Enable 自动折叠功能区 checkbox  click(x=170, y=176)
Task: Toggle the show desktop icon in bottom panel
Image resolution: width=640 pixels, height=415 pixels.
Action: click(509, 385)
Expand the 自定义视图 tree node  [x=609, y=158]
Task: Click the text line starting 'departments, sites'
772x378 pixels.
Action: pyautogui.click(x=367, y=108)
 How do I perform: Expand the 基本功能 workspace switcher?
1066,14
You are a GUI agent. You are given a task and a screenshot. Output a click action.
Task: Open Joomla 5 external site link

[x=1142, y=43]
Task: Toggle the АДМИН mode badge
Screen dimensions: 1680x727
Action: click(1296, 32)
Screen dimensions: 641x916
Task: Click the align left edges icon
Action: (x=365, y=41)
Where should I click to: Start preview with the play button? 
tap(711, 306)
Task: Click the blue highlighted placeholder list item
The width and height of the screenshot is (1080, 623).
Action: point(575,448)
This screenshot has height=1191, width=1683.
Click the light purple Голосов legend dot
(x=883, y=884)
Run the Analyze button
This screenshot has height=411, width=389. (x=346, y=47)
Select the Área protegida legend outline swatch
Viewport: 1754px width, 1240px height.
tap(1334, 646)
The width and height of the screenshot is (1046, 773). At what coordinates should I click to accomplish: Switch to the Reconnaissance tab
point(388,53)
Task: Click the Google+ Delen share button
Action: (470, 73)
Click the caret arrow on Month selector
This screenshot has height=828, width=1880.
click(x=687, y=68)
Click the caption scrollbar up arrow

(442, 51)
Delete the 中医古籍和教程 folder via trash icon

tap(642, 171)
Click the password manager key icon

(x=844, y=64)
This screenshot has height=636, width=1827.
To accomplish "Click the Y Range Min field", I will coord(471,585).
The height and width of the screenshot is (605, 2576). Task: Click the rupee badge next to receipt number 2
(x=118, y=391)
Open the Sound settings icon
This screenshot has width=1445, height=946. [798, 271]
* * * * *
▶ Task goal:
Copy the listing exactly.

▶ Solution to this task:
Enable 自动折叠功能区 checkbox  click(x=170, y=176)
Task: Toggle the show desktop icon in bottom panel
Image resolution: width=640 pixels, height=415 pixels.
Action: click(509, 385)
Expand the 自定义视图 tree node  [x=609, y=158]
Task: Click the text line starting 'departments, sites'
772x378 pixels.
Action: pyautogui.click(x=367, y=108)
 How do I perform: Expand the 基本功能 workspace switcher?
1066,14
You are a GUI agent. You are given a task and a screenshot. Output a click action.
Task: Open Joomla 5 external site link

[x=1142, y=43]
Task: Toggle the АДМИН mode badge
Screen dimensions: 1680x727
Action: click(1296, 32)
Screen dimensions: 641x916
Task: Click the align left edges icon
Action: (x=365, y=41)
Where should I click to: Start preview with the play button? 
tap(711, 306)
Task: Click the blue highlighted placeholder list item
The width and height of the screenshot is (1080, 623).
Action: point(575,448)
This screenshot has height=1191, width=1683.
Click the light purple Голосов legend dot
(x=883, y=884)
Run the Analyze button
This screenshot has height=411, width=389. (x=346, y=47)
Select the Área protegida legend outline swatch
Viewport: 1754px width, 1240px height.
tap(1334, 646)
The width and height of the screenshot is (1046, 773). At what coordinates should I click to accomplish: Switch to the Reconnaissance tab
point(388,53)
Task: Click the Google+ Delen share button
Action: (470, 73)
Click the caret arrow on Month selector
This screenshot has height=828, width=1880.
click(x=687, y=68)
Click the caption scrollbar up arrow

(442, 51)
Delete the 中医古籍和教程 folder via trash icon

tap(642, 171)
Click the password manager key icon

(x=844, y=64)
This screenshot has height=636, width=1827.
To accomplish "Click the Y Range Min field", I will coord(471,585).
The height and width of the screenshot is (605, 2576). Task: Click the rupee badge next to receipt number 2
(x=118, y=391)
Open the Sound settings icon
This screenshot has width=1445, height=946. [798, 271]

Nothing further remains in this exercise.